**Aim:** Switch every occurrence of "Identify" in the lines below to "Determine", leaving all other text unchanged.

[Extracted data entries]
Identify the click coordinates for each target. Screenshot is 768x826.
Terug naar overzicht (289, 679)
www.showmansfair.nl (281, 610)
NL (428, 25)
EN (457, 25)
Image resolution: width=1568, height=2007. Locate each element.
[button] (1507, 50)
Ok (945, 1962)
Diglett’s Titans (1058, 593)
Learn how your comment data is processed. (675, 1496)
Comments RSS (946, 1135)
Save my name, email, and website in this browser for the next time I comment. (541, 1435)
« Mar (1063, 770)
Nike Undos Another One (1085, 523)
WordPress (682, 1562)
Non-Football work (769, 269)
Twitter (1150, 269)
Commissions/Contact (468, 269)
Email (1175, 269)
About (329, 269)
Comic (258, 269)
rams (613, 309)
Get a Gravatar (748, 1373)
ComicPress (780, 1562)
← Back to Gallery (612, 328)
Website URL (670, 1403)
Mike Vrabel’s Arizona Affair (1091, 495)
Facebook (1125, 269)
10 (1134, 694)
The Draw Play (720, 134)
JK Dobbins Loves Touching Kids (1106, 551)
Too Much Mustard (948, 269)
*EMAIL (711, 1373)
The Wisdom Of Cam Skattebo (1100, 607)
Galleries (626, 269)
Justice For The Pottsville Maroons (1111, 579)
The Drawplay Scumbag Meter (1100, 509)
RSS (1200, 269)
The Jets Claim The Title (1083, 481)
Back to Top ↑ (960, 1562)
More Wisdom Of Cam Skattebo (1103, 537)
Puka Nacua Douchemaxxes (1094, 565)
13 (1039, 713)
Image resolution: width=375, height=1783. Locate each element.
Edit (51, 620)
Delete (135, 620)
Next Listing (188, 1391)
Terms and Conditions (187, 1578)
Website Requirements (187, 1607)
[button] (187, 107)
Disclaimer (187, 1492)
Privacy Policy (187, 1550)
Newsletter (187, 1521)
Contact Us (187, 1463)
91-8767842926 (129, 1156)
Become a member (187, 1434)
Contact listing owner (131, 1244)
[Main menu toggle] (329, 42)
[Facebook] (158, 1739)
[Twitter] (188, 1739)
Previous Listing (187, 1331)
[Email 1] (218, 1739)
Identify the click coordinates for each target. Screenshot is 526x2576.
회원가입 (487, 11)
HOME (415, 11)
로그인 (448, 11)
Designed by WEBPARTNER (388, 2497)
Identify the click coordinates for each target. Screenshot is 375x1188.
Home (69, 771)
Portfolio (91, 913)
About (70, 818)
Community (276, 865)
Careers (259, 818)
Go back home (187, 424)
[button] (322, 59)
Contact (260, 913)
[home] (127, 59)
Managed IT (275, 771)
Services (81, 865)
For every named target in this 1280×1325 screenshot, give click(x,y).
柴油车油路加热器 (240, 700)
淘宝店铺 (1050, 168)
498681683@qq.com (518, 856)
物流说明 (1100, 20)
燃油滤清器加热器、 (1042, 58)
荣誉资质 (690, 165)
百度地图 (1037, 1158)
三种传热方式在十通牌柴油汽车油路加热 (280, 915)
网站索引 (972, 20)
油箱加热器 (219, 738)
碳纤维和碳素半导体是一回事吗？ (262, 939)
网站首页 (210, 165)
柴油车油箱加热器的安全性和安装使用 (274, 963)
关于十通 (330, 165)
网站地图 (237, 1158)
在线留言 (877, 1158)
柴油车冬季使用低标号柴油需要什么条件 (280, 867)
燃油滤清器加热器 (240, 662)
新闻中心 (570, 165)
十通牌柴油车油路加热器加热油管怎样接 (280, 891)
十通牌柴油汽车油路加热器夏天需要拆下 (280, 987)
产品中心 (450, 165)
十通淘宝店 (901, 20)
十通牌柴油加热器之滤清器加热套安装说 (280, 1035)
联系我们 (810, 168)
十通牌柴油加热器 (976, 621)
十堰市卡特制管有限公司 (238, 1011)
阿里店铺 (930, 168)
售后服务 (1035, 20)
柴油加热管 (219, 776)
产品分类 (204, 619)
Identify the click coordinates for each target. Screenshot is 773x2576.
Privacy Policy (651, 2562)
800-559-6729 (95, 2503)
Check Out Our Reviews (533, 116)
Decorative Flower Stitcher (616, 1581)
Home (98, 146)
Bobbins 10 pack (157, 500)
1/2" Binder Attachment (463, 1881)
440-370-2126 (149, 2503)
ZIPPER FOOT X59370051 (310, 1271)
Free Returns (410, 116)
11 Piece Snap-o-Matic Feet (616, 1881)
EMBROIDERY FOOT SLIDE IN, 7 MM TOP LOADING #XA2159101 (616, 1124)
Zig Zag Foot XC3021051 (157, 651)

**Solution below:**
Determine the click coordinates for each target. Screenshot is 768x826.
Terug naar overzicht (289, 679)
www.showmansfair.nl (281, 610)
NL (428, 25)
EN (457, 25)
Image resolution: width=1568, height=2007. Locate each element.
[button] (1507, 50)
Ok (945, 1962)
Diglett’s Titans (1058, 593)
Learn how your comment data is processed. (675, 1496)
Comments RSS (946, 1135)
Save my name, email, and website in this browser for the next time I comment. (541, 1435)
« Mar (1063, 770)
Nike Undos Another One (1085, 523)
WordPress (682, 1562)
Non-Football work (769, 269)
Twitter (1150, 269)
Commissions/Contact (468, 269)
Email (1175, 269)
About (329, 269)
Comic (258, 269)
rams (613, 309)
Get a Gravatar (748, 1373)
ComicPress (780, 1562)
← Back to Gallery (612, 328)
Website URL (670, 1403)
Mike Vrabel’s Arizona Affair (1091, 495)
Facebook (1125, 269)
10 (1134, 694)
The Draw Play (720, 134)
JK Dobbins Loves Touching Kids (1106, 551)
Too Much Mustard (948, 269)
*EMAIL (711, 1373)
The Wisdom Of Cam Skattebo (1100, 607)
Galleries (626, 269)
Justice For The Pottsville Maroons (1111, 579)
The Drawplay Scumbag Meter (1100, 509)
RSS (1200, 269)
The Jets Claim The Title (1083, 481)
Back to Top ↑ (960, 1562)
More Wisdom Of Cam Skattebo (1103, 537)
Puka Nacua Douchemaxxes (1094, 565)
13 (1039, 713)
Image resolution: width=375, height=1783. Locate each element.
Edit (51, 620)
Delete (135, 620)
Next Listing (188, 1391)
Terms and Conditions (187, 1578)
Website Requirements (187, 1607)
[button] (187, 107)
Disclaimer (187, 1492)
Privacy Policy (187, 1550)
Newsletter (187, 1521)
Contact Us (187, 1463)
91-8767842926 (129, 1156)
Become a member (187, 1434)
Contact listing owner (131, 1244)
[Main menu toggle] (329, 42)
[Facebook] (158, 1739)
[Twitter] (188, 1739)
Previous Listing (187, 1331)
[Email 1] (218, 1739)
Determine the click coordinates for each target. Screenshot is 526x2576.
회원가입 (487, 11)
HOME (415, 11)
로그인 (448, 11)
Designed by WEBPARTNER (388, 2497)
Determine the click coordinates for each target. Screenshot is 375x1188.
Home (69, 771)
Portfolio (91, 913)
About (70, 818)
Community (276, 865)
Careers (259, 818)
Go back home (187, 424)
[button] (322, 59)
Contact (260, 913)
[home] (127, 59)
Managed IT (275, 771)
Services (81, 865)
For every named target in this 1280×1325 screenshot, give click(x,y).
柴油车油路加热器 (240, 700)
淘宝店铺 (1050, 168)
498681683@qq.com (518, 856)
物流说明 (1100, 20)
燃油滤清器加热器、 (1042, 58)
荣誉资质 (690, 165)
百度地图 (1037, 1158)
三种传热方式在十通牌柴油汽车油路加热 (280, 915)
网站索引 (972, 20)
油箱加热器 (219, 738)
碳纤维和碳素半导体是一回事吗？ (262, 939)
网站首页 (210, 165)
柴油车油箱加热器的安全性和安装使用 (274, 963)
关于十通 (330, 165)
网站地图 (237, 1158)
在线留言 (877, 1158)
柴油车冬季使用低标号柴油需要什么条件 (280, 867)
燃油滤清器加热器 (240, 662)
新闻中心 (570, 165)
十通牌柴油车油路加热器加热油管怎样接 (280, 891)
十通牌柴油汽车油路加热器夏天需要拆下 (280, 987)
产品中心 (450, 165)
十通淘宝店 (901, 20)
十通牌柴油加热器之滤清器加热套安装说 (280, 1035)
联系我们 (810, 168)
十通牌柴油加热器 (976, 621)
十堰市卡特制管有限公司 (238, 1011)
阿里店铺 (930, 168)
售后服务 (1035, 20)
柴油加热管 (219, 776)
产品分类 (204, 619)
Determine the click coordinates for each target. Screenshot is 773x2576.
Privacy Policy (651, 2562)
800-559-6729 (95, 2503)
Check Out Our Reviews (533, 116)
Decorative Flower Stitcher (616, 1581)
Home (98, 146)
Bobbins 10 pack (157, 500)
1/2" Binder Attachment (463, 1881)
440-370-2126 (149, 2503)
ZIPPER FOOT X59370051 (310, 1271)
Free Returns (410, 116)
11 Piece Snap-o-Matic Feet (616, 1881)
EMBROIDERY FOOT SLIDE IN, 7 MM TOP LOADING #XA2159101 (616, 1124)
Zig Zag Foot XC3021051 (157, 651)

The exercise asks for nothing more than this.